There might, however, be more exposure to this problem for people who don't use adblockplus and noscript. I'm just not sure how. You'd open a bunch of tabs and then a few seconds later one of them would start blabbing?
It's almost entirely due to ads, and this exact problem drove me to using adblock after years of avoiding it. Sometimes it just happens in the background at random, and sometimes it happens when loading bookmark groups.
It's not really a sufficient solution for me. I'd prefer to explicitly allow tabs to play sound. I believe Firefox experimented with that approach and found users didn't like it, though.
There's been a number of ads and things on pages like cnn.com that'll start playing something to make noise, while being below the fold just so you'll have to go looking for it to stop it. I've seen it go in and out in cycles depending on the page and what you view.
I guess I just don't use my browser the same way. I don't typically have more than 15-20 tabs open but I very rarely have a tab open that I'm unaware of. I must also manage to avoid all the annoying sites that use ads that play automatically. I don't use adblock or noscript and I think I can count on one hand the number of times I've had an ad play on its own. And it was always pretty easy to spot and rectify.
I wonder how many tabs you can open before the tabs become too narrow and this new speaker icon goes away. Or maybe it would take the place of the favicon on a really narrow tab.
>I wonder how many tabs you can open before the tabs become too narrow and this new speaker icon goes away. Or maybe it would take the place of the favicon on a really narrow tab.
I just experimented with the beta and found that as the tabs narrow, it over time does change prioritization between the favicon, title, and audio indicator. On my 15" Mac Book Pro, once I hit about 40 tabs in one window I can no longer see the audio indicators.
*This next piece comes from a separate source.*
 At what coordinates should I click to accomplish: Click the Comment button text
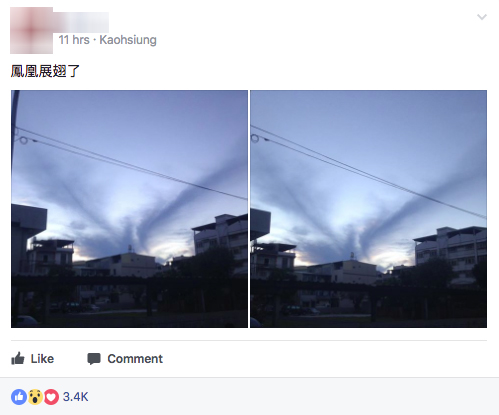[135, 359]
I think Chrome will need to show the user an overview of audio indicators (similar to what I attempted to do in my MuteTab Chrome extension.) You can get some information at chrome://media-internals but 1) that isn't user facing and 2) it doesn't let you perform commands. I would have to guess the reason this hasn't happened is because Chrome works really hard to provide users with a minimal interface; perhaps they could provide an audio API and let people who care about this install an extension?
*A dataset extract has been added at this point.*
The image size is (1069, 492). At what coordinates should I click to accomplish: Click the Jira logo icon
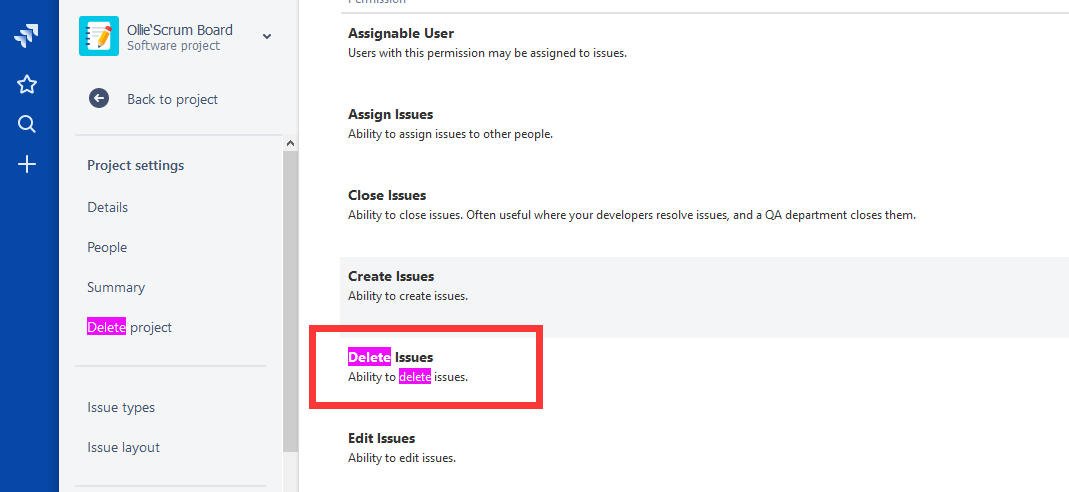[27, 35]
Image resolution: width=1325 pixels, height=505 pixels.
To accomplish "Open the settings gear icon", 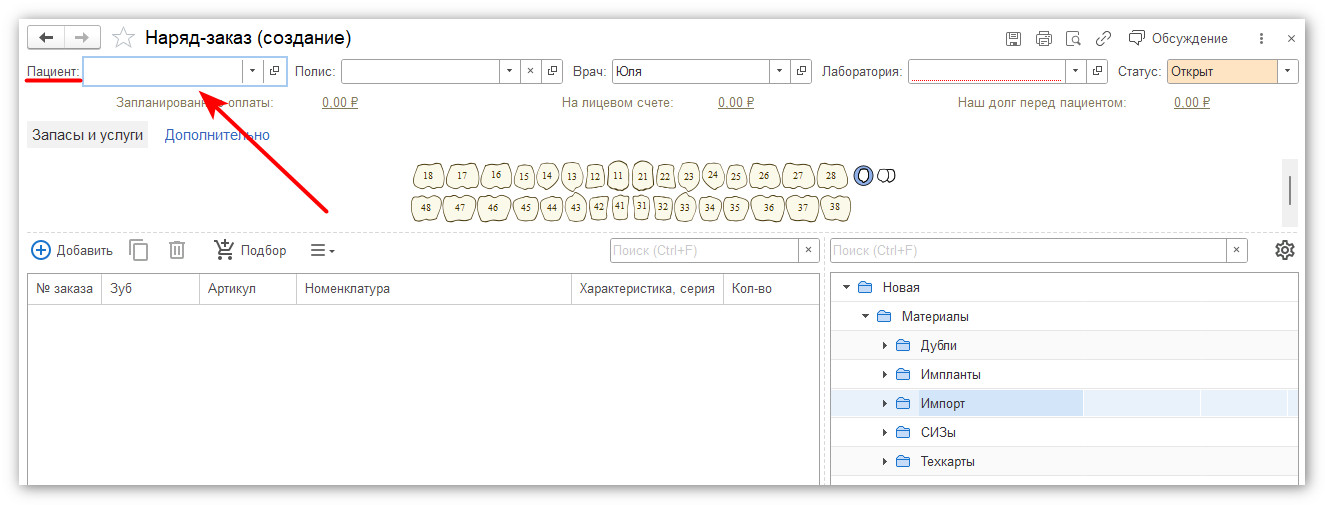I will coord(1285,250).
The thing that springs to mind relating relating to the music problem is: tumblr blogs. I've been a few times in a situation that I opened a tumblr blog (fandom blog) to read some news about a TV show, just to forget about the tab later. It sometimes takes a few minutes for the files to download (not sure why either, maybe there is an artificial delay added) and they start playing randomly, and then you're left wondering what the hell is happening. Granted, it happened only once or twice.